The Five Pillars of a Sound Retirement Plan

In the past, many retirees counted on pensions and Social Security as the pillars of a sound retirement.

Now, there are five pillars future retirees should take into account when creating a solid plan for retirement.

1. Estate Planning

The first pillar of a sound retirement plan is estate planning. Estate planning is all about creating your own rule book versus relying on the government’s rule book. If you’ve never put together a plan to avoid probate, both while you’re alive as well as when you pass away, then you are inviting another entity to make decisions regarding your affairs.

Clients should explore setting up a comprehensive plan that would include a trust, pour-over will, financial power of attorney, medical power of attorney, personal care plan and a deed. Working with a good estate planning attorney or elder law attorney can help a family accomplish its estate planning goals. A good resource to find a Certified Elder Law Attorney is via the National Elder Law Foundation.

2. Income Planning

The second pillar of a sound retirement plan is income planning. An income plan focuses on your income needs in retirement. When retired, you will no longer have wages from income, and relying on Social Security or a pension may not be enough to cover your income needs in retirement. Therefore, a plan should be developed to utilize assets to generate revenue.

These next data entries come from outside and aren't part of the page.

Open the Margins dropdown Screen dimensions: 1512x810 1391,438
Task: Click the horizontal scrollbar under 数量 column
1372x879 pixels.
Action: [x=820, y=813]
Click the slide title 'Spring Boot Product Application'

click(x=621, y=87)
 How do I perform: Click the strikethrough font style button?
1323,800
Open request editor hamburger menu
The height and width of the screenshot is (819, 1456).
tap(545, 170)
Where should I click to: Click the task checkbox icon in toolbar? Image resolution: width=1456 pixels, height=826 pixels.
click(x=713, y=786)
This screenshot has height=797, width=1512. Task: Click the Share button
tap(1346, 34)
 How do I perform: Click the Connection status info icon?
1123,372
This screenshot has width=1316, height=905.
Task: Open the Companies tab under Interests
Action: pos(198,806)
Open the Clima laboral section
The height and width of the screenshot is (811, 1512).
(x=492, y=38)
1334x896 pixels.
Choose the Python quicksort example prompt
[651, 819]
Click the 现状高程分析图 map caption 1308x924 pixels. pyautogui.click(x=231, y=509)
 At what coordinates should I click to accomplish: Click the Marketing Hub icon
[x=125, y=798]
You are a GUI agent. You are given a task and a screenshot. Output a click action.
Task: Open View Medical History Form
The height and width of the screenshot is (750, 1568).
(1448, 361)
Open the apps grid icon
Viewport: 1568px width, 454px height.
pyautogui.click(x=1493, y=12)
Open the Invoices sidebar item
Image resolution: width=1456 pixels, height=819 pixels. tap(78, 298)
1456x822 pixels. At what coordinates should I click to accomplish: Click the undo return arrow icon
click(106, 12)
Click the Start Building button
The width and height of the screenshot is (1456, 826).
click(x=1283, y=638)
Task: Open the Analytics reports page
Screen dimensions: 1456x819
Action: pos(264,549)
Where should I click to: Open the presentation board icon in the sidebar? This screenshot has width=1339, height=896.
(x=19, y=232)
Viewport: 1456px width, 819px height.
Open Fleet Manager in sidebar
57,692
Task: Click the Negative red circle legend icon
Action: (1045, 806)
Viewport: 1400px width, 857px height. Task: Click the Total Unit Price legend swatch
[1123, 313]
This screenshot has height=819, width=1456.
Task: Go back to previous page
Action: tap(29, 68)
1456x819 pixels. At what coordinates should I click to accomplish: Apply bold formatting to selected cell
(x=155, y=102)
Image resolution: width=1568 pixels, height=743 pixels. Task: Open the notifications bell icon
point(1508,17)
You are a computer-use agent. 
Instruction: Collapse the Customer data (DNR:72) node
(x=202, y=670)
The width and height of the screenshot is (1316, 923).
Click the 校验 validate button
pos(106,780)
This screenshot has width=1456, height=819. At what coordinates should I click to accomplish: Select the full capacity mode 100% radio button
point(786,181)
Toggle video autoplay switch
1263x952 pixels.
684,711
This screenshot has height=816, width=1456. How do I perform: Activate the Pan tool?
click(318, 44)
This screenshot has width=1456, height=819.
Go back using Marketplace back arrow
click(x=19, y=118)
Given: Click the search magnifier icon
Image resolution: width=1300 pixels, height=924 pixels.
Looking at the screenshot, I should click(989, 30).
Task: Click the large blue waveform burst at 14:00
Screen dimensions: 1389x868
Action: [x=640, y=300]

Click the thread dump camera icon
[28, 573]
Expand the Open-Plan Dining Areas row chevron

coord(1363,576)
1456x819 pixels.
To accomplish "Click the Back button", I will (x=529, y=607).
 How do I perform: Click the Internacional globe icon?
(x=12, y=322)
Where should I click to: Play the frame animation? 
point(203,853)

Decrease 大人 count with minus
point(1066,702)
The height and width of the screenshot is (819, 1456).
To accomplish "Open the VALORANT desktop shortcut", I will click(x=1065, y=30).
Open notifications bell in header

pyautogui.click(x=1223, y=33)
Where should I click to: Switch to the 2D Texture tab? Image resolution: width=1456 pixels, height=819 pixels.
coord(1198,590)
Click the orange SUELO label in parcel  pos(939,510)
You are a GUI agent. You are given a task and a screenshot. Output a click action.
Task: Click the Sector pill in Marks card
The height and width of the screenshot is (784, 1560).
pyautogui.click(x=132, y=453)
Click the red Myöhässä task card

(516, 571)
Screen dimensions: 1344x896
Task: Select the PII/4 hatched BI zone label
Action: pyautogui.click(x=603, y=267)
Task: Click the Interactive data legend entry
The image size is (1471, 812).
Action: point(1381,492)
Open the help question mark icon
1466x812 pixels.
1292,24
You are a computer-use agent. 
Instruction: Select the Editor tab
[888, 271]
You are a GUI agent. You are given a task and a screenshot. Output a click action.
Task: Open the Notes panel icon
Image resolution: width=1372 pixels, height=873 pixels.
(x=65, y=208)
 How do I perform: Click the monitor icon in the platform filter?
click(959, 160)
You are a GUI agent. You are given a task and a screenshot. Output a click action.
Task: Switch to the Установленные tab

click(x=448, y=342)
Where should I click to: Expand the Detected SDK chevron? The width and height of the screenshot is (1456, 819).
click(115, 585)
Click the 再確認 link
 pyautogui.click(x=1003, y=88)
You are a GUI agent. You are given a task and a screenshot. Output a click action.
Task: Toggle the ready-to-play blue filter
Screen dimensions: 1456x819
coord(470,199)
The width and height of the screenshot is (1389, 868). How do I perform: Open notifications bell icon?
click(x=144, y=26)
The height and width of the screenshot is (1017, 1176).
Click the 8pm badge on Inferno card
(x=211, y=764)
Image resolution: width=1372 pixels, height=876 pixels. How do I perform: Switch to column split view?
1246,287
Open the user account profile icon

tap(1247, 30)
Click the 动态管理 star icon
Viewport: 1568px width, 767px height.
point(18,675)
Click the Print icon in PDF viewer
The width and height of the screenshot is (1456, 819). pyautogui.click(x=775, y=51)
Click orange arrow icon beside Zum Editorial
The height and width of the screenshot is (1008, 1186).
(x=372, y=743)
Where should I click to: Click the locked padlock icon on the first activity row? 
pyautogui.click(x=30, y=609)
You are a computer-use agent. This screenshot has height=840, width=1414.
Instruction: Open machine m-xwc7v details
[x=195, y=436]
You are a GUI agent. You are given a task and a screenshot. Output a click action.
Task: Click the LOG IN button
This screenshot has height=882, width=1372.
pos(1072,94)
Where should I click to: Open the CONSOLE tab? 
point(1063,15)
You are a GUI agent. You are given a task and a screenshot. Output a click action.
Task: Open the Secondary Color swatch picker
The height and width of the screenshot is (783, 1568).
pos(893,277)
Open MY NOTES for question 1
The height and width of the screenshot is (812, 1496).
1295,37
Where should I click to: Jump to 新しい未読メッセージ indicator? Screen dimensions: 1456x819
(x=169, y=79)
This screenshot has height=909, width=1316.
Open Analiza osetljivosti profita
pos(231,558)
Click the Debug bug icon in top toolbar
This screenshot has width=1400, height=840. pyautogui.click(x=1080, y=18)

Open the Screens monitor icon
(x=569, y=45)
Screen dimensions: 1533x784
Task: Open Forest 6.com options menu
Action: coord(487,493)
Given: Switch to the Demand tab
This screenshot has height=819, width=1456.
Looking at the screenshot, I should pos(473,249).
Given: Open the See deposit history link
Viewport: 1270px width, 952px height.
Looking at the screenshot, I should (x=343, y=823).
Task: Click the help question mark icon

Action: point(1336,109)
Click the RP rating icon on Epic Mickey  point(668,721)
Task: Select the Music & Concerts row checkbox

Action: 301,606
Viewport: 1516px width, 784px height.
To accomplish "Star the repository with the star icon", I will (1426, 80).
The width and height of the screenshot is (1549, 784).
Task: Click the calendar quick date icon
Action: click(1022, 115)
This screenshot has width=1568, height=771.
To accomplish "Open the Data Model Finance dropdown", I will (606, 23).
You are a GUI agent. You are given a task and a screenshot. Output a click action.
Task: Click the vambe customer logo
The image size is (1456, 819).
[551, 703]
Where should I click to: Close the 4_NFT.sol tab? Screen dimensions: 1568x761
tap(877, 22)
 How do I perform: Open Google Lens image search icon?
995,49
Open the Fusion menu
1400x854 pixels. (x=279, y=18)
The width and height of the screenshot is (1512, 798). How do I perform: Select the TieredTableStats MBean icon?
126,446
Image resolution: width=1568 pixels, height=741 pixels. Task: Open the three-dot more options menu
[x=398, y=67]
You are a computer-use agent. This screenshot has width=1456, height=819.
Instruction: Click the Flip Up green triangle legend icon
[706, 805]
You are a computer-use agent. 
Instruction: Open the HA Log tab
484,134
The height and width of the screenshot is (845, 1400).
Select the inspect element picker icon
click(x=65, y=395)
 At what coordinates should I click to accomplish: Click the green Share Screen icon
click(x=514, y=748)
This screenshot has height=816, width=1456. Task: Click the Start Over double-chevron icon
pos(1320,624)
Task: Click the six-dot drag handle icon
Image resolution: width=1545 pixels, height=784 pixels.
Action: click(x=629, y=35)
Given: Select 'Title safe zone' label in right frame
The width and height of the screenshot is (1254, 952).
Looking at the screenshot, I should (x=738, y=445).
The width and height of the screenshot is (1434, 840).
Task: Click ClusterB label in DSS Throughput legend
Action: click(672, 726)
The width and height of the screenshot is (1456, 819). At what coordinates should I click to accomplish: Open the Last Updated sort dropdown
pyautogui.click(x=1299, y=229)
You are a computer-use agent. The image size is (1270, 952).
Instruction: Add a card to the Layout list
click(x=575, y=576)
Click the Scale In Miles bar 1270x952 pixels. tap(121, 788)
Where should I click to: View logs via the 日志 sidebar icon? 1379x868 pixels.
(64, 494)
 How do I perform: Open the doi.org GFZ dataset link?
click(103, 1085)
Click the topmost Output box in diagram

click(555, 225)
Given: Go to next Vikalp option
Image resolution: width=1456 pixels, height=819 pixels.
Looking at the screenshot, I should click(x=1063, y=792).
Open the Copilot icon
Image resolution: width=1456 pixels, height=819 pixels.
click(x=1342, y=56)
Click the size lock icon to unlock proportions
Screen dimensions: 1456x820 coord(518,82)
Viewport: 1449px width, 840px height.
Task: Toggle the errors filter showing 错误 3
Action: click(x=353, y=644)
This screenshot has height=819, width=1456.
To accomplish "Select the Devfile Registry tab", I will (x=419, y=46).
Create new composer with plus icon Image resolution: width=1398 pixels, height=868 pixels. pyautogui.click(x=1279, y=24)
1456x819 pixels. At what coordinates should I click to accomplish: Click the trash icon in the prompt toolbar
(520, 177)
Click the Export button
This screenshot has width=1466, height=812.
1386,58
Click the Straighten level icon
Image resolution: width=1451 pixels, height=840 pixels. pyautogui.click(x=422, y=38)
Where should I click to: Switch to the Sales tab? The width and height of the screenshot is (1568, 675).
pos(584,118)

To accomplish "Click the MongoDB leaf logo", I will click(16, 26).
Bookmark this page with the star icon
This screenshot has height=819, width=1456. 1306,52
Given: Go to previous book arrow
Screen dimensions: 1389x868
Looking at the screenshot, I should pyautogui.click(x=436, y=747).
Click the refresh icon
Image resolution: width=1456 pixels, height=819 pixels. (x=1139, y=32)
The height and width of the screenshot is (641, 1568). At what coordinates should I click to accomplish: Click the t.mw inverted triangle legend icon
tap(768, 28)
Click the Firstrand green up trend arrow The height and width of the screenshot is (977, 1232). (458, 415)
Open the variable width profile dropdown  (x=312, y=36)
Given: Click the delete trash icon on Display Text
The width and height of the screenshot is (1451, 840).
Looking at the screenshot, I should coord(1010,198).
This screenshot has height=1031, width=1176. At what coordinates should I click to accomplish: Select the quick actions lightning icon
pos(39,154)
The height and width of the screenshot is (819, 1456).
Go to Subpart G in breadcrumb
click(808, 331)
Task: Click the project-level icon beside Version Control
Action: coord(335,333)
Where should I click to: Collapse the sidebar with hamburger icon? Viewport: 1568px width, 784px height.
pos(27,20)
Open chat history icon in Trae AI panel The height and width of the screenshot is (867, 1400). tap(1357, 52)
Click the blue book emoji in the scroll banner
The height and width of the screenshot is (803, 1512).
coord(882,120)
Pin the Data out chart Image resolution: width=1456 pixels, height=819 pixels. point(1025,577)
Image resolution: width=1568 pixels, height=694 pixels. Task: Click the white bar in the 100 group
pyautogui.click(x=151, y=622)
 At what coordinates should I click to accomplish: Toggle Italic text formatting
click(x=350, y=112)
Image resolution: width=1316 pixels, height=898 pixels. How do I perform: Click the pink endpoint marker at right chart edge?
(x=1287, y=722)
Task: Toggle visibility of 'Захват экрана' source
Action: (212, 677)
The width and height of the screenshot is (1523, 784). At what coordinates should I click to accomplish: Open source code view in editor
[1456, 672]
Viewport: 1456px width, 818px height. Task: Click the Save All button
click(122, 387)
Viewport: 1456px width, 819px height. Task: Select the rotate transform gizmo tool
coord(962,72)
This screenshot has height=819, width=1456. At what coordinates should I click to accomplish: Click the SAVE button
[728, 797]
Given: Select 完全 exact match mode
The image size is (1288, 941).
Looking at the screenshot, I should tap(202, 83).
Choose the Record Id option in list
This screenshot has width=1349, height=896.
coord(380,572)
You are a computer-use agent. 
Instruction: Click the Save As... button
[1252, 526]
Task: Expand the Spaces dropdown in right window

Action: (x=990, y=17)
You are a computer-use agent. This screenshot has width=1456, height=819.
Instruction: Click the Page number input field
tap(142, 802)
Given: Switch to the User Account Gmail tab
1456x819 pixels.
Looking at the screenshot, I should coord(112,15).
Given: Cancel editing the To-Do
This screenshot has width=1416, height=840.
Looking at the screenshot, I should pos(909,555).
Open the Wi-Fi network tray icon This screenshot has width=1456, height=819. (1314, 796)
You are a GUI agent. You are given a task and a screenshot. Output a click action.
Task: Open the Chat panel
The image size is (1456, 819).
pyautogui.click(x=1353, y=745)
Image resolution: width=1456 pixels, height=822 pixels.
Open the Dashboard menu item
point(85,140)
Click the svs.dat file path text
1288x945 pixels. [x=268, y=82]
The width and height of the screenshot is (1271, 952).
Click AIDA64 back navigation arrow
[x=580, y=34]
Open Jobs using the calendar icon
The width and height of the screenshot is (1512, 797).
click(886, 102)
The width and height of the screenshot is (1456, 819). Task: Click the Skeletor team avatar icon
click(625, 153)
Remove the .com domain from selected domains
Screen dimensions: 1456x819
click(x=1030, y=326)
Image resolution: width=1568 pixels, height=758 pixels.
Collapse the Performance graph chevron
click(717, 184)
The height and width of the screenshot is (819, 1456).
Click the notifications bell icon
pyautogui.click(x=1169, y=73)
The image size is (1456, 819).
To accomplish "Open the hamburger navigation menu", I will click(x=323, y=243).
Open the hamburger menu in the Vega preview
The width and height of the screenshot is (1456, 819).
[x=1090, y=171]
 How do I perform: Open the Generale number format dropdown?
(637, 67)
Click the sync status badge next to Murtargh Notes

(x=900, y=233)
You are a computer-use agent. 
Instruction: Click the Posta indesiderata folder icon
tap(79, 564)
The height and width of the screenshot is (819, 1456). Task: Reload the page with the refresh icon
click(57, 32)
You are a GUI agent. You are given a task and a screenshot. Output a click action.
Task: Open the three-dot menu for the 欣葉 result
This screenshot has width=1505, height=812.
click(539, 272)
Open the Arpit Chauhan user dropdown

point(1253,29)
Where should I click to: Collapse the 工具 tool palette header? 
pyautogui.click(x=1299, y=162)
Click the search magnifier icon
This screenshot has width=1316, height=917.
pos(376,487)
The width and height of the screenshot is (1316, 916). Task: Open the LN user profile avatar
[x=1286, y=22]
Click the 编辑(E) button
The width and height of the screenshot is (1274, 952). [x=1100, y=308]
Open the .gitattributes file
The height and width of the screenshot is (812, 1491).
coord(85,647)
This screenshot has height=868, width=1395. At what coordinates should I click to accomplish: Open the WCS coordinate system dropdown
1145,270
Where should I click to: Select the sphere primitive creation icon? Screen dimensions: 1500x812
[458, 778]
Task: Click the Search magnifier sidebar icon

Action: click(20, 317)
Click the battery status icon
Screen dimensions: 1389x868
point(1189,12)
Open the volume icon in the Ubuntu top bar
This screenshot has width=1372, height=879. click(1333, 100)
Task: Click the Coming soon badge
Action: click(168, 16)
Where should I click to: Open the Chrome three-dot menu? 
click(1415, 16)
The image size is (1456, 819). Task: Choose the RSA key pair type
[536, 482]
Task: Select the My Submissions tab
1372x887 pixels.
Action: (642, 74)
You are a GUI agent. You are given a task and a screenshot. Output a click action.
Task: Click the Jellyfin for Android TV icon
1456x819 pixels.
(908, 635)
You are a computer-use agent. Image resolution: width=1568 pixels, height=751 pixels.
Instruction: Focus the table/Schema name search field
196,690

There are different strategies for creating income in retirement. One thing to note is that in retirement, a retiree is now in the distribution phase, instead of the accumulation phase. During distribution, it is important to know which assets will be tapped to generate income. Drawing on the wrong asset at the wrong time can have a drastic effect on your retirement, because you don’t have the same time you once did to make up for mistakes.

3. Investment Planning

Once you have your rule book created with an estate plan and an income plan created to cover basic expenses, then an investment plan must be developed to determine how to invest the assets that are not allocated to creating income. An investment plan should be engineered to meet a client’s volatility tolerance and be calibrated with the right amount of risk they are willing to take on.

Not all investment plans are the same for every client. Retirees will have a varying amount of risk they are willing to take on as well as different time frames for when to draw on those investments. For example, assets used over the next few years should likely be invested differently with different risk than investments used 10 years out or more.

4. Tax Planning

Next up is developing a strategy for tax planning. This is different than just filing a tax return. Tax preparation is more of looking back historically, versus true tax planning. Tax planning involves looking at creating tax diversity in assets between tax-free, tax-deferred and taxable accounts. There is an emphasis on tax planning due to the 2018 Tax Cuts and Jobs Act that is set to expire in 2025.

It is important for a retiree to pay careful attention to assets that are tax-deferred, such as IRAs, 401(k) plans and 403(b) plans, because these accounts have required minimum distributions built into them. This means that at age 70 1/2 required minimum distributions on those accounts will have to be taken out, and taxes will have to be paid.

5. Health Care Planning

The final retirement planning pillar is health care planning. Health care planning falls into two categories. First, it involves planning for prescription and normal health care costs; this is typically covered by Medicare. The other part of health care planning that is more complicated is planning for long-term care costs. For example, last year the average cost of long-term care in a private room in a nursing home was over $100,000 per year. The question then becomes how to pay for long-term care.

How to pay for long-term care comes down to private paying, utilizing long-term care insurance strategies or relying on governmental benefits. One key takeaway is that the earlier you start thinking about long-term care, the more options you’ll have on the table and the better the quality of those options and the quality of care will be.

Rome Wasn’t Built In A Day, Neither Are Retirement Plans

There is quite a bit that goes into planning for retirement. Education is the first step. Moving into retirement is a big step that should be planned out. Understanding the five pillars of retirement planning will help you create a safe, sound retirement.